The fact is that the urban masses consider "matriculation" or the 10th grade as the current ultimate in education for most of their children, seeing no value in spending more on their children, to produce arguably unemployable adults. The 10+3 programme would thus show them a clear path to a high income and easy employability for their children, so that they can move up the value chain from peon- like jobs or casual work.
PDs would be offered to the urban majority in lieu of current largely useless BAs, BComs and BScs and would address specific professions.
Instead of BAs we would have PDs in web-presence management, technical writing, writing for children, production and distribution of print publications, television script writing, and so on. Instead of BComs we would have PDs in information systems audit, forensic accounting, capital market operations, mortgage financing, etc. Instead of BScs we would have PDs in bio-informatics techniques, genetic diagnosis, clinical trial conduct, etc. The number of PDs that would need to be structured, runs into scores as the needs of modern day urban society are diverse and complex.
Moreover, these programmes need to be flexible to adopt to changing needs, instead of remaining monoliths like our BAs and BComs have. While some degree of certification would help in setting standards, too much regulation would stifle flexibility and creativity in design of programmes.
A balance is thus needed between the two. Needless to say, the much fewer youth with higher education in mind could continue to do BAs and BScs or BComs as they do now.
Education for PDs should be conducted in professional colleges combining faculty from current junior colleges and polytechnics, supplemented by adjunct faculty from the practices, and equipped with suitable laboratories, computers and training software.
Undoubtedly faculty will need retraining to focus them on professional skills and not mere fundamental concepts (which will still need to be taught at the first year level).
Additionally adjunct faculty from industry and business with the right professional experience will have to be inducted, on an ongoing and permanent basis, to provide the right mix of grounding in concepts and training in relevant skills making up the total educational mix.

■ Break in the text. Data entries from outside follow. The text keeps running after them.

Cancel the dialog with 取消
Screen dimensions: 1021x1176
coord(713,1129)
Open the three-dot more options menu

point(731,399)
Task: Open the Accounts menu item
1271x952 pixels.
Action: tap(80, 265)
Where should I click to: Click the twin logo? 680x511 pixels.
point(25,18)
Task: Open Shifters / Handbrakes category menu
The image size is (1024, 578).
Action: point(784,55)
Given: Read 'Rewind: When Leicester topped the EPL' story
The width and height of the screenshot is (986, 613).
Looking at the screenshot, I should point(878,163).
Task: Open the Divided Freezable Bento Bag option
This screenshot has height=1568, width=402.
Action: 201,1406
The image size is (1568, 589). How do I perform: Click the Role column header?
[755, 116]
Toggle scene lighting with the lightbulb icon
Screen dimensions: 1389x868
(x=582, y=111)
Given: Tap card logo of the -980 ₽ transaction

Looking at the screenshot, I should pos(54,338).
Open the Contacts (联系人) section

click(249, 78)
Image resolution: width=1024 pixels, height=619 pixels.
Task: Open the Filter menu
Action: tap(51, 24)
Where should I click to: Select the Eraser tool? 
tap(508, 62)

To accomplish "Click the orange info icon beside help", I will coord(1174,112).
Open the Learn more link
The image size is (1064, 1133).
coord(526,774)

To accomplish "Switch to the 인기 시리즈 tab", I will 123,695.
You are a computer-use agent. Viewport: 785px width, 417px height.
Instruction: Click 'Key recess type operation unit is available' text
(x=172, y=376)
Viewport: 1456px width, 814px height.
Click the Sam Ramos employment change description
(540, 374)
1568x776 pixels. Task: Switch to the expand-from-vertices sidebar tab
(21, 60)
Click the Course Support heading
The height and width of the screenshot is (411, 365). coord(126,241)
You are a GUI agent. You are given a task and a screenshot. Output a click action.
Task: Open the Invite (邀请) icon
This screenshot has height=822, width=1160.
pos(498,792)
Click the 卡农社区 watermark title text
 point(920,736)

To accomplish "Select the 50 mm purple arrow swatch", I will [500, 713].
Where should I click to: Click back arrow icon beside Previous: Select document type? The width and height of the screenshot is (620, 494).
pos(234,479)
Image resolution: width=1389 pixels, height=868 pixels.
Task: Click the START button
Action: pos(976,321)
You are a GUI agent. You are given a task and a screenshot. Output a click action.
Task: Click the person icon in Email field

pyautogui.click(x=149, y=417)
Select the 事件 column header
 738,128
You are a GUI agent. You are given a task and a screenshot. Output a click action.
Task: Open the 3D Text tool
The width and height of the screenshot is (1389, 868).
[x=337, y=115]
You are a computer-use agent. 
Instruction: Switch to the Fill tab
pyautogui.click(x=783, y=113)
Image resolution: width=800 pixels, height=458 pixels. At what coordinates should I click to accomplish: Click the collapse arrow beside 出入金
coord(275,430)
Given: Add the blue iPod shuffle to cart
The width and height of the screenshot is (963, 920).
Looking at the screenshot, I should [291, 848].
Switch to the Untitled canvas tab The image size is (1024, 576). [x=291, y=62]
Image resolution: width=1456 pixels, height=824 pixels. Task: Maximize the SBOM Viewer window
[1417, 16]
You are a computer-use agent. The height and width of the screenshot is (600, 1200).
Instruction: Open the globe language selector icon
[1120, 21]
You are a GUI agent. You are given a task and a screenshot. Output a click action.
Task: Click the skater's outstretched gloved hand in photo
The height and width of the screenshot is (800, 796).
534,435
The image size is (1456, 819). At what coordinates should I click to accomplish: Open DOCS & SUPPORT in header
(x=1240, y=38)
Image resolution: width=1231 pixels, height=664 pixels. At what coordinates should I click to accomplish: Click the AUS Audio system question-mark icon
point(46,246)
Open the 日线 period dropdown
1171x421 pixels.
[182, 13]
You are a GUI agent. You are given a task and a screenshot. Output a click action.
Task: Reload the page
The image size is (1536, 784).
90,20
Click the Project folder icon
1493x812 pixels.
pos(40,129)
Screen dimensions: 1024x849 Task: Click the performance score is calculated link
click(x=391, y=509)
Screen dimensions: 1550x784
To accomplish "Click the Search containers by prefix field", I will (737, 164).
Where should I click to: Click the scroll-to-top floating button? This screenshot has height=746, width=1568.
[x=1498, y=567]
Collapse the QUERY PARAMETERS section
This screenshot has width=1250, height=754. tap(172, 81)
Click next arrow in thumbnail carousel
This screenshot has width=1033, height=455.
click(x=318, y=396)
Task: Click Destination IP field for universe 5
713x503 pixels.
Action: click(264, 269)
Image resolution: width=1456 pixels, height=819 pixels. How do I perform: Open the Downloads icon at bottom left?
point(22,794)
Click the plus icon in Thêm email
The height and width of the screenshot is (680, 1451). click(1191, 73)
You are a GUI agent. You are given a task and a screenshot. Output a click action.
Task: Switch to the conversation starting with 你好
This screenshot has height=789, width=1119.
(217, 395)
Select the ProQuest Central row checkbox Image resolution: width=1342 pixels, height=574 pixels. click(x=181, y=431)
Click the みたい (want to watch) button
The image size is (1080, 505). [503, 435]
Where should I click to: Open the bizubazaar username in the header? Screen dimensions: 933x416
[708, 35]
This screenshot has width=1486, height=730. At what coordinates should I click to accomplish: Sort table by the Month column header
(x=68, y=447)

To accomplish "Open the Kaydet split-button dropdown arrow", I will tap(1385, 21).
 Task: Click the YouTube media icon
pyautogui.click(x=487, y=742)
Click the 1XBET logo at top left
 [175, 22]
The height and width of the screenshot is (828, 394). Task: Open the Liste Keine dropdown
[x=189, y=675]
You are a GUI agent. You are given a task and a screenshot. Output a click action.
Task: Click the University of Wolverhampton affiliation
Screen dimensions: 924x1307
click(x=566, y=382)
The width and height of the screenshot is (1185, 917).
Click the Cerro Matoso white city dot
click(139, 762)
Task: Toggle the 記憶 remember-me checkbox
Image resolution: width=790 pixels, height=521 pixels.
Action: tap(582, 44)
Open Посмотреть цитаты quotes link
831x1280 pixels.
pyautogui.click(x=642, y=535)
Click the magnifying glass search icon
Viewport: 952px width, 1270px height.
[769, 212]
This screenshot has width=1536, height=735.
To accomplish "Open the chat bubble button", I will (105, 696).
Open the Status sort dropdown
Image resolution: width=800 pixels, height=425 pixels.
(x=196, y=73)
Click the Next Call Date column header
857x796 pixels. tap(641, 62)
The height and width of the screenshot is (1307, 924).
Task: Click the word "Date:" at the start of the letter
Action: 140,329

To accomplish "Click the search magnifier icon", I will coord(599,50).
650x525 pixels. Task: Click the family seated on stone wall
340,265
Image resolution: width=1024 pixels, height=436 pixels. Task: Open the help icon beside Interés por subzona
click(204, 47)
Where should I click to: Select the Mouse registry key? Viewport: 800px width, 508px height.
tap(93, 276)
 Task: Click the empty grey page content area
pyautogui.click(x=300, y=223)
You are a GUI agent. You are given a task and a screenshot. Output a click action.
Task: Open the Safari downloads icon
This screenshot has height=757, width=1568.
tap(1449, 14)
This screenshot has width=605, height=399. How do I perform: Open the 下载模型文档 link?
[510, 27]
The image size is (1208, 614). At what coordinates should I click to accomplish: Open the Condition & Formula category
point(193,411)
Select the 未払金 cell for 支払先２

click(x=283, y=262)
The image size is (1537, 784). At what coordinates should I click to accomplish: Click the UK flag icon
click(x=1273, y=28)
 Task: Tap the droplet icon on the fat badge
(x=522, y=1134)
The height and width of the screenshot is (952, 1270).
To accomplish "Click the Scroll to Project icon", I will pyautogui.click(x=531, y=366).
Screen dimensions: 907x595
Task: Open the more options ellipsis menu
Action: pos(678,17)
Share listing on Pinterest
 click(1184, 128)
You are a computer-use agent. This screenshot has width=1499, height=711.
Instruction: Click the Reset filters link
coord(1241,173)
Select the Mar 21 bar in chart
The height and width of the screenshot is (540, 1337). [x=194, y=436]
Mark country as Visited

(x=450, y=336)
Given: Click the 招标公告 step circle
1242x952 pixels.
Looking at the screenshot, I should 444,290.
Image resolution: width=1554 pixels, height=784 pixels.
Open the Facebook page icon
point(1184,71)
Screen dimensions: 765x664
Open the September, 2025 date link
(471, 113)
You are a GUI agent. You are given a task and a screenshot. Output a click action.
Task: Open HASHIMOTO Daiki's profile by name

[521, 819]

Moreover, these professional colleges will have to team up with businesses to give their students the necessary internship exposures that they need, in between the three years, to make their graduates readily employable.
The introduction of professional degrees at the 10+3 level as proposed will both address the real needs of urban India in the balance of this century as well as avoid the creation of armies of unemployable but "educated" masses in our cities. It is an idea whose time has definitely come.
The author is a consultant in business strategy and lateral thinker.